Okay, boys and girls.  Let me just start with a howdy, as I have not been around for a couple of weeks.  I want to just take this opportunity to confess, and to hold myself as a shining example of what NOT to do when you start a business!  Despite extensive reading, expermenting, etc., etc., once I developed what I considered to be a super product/product line, I could not wait to get it out there. (That, and the fact I wanted to make some money back!)  So, of course, I sent out some samples and a few brochures.  The problem?  I had projected what I WANTED to be able to to as what I COULD do.  Eg., lotions, mists, and body butters.  The plan was to do these made-to-order.  The problem: I was not prepared.  Yes, I had my cigar labels for my soaps.  But then it seemed that things started snowballing, and for every problem I'd solve, I'd turn up five more problems.  Eg., lotions, etc., need lbottles and labels, too!  And I need bags for my stuff.  And if I do baskets?  Well, I need baskets and fill.  And brochures.  And order forms.  And if I do soap parties?  Soap party fliers.  And of course, postcards for invites.  And what we are going to DO at the parties.  (I still haven't figured that one out, and I have three parties booking next month.)  And on, and on, and on.  

At this point, finding myself EXTREMELY undercapitalized, (and panicked), I have had to be EXTREMELY creative and so have been working from dawn to dusk to solve these problems and put out a professional-looking product.  I was nowhere NEAR ready to come out with these and should have considered these things on the front end.  So this is my little warning to all those just starting out.  There is starting "small" and there is starting "small."  If I had started "small" I would have stuck with soaps, and only a few of them--instead of 12.  Then I would have slowly added products as these were successful and perhaps considered all these other things on the front end.  Still, I'm tenacious, so I'm getting it done, but not without a lot of hard work and lost sleep!  Oh, and here's one for you.  I apparently have a salon interested in wholesale, (for which I have no prices and just got sample lotions, etc., made last night), and another store interested in consignment.   Somebody kill me now.


----------



## dragonfly princess (Aug 23, 2007)

In with the good air, out with the bad.  Breathe!  You just need to step back and take a second to think!


----------



## Tabitha (Aug 23, 2007)

So are you telling us you have too much business?
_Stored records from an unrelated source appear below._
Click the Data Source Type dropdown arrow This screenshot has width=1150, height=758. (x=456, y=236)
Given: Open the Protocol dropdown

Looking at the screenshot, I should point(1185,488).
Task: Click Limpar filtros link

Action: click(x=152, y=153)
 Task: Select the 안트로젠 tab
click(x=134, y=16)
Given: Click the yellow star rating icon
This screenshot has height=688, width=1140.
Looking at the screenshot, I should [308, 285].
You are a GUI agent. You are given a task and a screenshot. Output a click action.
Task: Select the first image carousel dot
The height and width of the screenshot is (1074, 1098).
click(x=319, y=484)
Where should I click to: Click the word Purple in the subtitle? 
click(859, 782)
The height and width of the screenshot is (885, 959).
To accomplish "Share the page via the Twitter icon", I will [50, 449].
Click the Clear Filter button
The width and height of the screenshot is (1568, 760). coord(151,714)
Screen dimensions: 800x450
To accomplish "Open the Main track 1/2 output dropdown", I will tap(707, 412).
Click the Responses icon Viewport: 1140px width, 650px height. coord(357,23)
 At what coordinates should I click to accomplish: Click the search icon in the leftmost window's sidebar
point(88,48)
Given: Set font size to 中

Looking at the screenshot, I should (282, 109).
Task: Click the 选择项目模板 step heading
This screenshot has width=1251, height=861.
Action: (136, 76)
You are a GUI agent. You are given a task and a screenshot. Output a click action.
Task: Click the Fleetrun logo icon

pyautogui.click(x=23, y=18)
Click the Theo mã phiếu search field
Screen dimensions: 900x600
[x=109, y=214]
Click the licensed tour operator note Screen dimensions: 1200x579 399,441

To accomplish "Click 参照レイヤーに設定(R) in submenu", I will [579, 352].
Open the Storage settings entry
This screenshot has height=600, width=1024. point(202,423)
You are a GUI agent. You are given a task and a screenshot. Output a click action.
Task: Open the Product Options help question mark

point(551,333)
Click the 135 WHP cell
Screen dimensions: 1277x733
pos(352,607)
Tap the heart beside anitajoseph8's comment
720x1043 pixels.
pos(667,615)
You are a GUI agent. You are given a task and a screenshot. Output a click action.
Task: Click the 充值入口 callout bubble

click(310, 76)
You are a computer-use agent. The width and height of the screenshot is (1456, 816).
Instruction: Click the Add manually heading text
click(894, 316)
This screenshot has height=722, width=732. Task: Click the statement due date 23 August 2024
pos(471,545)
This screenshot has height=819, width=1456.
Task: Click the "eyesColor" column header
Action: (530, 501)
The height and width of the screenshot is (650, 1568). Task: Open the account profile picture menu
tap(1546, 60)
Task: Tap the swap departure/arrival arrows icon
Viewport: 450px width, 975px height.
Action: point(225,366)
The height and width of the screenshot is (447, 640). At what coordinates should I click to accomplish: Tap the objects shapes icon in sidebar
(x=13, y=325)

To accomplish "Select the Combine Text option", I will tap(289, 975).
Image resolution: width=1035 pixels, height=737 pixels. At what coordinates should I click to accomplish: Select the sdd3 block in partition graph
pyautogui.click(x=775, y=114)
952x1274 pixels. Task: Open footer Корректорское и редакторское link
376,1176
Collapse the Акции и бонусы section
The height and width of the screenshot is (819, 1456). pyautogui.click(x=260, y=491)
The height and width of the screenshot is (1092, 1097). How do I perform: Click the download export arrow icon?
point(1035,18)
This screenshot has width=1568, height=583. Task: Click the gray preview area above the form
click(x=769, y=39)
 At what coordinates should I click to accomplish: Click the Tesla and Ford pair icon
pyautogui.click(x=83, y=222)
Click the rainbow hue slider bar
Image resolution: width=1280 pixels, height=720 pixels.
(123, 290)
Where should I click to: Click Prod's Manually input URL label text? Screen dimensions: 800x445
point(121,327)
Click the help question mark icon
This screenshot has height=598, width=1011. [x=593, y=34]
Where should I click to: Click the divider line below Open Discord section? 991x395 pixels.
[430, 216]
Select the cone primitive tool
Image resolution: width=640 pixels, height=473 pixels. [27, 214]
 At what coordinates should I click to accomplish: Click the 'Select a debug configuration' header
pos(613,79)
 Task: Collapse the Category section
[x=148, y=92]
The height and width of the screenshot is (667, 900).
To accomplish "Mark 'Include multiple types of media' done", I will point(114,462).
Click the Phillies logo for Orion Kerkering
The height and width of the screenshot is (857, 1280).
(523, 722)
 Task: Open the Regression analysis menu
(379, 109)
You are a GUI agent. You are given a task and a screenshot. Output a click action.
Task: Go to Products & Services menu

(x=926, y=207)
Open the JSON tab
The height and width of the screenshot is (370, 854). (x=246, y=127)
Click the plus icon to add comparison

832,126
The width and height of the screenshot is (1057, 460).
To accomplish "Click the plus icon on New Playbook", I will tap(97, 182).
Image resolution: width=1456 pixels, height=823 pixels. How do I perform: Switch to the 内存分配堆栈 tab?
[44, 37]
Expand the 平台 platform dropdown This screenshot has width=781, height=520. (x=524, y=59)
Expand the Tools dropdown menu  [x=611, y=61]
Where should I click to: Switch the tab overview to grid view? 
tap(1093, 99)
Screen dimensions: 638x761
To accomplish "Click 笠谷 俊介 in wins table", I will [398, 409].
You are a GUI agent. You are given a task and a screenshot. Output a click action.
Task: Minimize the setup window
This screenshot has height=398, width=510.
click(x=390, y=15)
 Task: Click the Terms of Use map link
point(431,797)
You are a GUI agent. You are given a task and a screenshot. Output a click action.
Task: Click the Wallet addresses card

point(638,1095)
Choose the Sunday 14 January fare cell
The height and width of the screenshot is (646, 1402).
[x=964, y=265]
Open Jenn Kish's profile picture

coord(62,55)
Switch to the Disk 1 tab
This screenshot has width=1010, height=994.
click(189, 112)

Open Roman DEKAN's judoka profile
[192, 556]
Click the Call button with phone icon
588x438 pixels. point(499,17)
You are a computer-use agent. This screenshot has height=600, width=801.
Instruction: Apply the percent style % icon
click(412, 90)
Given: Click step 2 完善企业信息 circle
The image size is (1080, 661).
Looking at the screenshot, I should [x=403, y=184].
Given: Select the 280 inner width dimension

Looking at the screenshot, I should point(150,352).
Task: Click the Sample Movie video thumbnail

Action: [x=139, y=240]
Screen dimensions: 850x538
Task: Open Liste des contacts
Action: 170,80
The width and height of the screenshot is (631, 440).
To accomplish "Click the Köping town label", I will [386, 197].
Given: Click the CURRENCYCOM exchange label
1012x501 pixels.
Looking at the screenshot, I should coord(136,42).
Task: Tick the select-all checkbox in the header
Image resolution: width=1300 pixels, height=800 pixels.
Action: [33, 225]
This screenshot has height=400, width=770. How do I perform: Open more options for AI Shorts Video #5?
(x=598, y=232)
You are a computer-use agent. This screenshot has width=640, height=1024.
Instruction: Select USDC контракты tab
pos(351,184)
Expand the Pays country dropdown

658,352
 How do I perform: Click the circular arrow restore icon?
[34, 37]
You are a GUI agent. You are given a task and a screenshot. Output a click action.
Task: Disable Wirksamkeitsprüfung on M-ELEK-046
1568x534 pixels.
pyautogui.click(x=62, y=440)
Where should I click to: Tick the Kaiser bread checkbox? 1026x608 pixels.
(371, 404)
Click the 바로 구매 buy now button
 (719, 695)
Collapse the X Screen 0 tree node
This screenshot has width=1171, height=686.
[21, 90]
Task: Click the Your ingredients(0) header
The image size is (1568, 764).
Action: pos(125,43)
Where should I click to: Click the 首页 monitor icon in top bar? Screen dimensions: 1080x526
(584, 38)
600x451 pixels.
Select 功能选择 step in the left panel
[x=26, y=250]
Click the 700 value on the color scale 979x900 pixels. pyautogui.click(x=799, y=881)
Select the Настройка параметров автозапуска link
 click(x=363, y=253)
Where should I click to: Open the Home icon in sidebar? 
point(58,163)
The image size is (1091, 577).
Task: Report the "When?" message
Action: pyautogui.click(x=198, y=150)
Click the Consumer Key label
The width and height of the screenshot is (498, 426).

Watch what you wish for right?

I do understand about stretching yourself too thin.

I consistantlt find I need to trim my line down to a managable size & limit my fragrance choices.  If you make 8 items, you must have about 200 ingredients/supplies on hand at all times & you will always be out of 5-10 things & those will always be the things you need *that day*.

Right now my line is far too large & out of control. It needs trimming again.


----------



## Soapmaker Man (Aug 23, 2007)

Good points for anyone starting out wanting to "rush" into selling for profit.  Sorry you have had such a rough time, but a diamond will shine through when done.  I've been making CP for 2 years now and Lotions and Creams for 2-1/2 years, and sell a little, but more interested in mt TOG Soapmaking Tool Business right now.  I do love making soap, with a passion!  Thank you for your story!

Paul.... :wink:


----------



## Guest (Aug 23, 2007)

Hmm.. Been there done that.. the first time around LOL 

I learned quick! I closed down not too long after I opened. I couldnt keep up with the demand. 

Good Luck! and B R E A T H !


----------



## dragonfly princess (Aug 23, 2007)

Ok I am excited, there is a store in the plaza where I work that would like me to bring some of my soap baskets down to sell them.  they are going to do a sign on the window and everything YIPPEE!!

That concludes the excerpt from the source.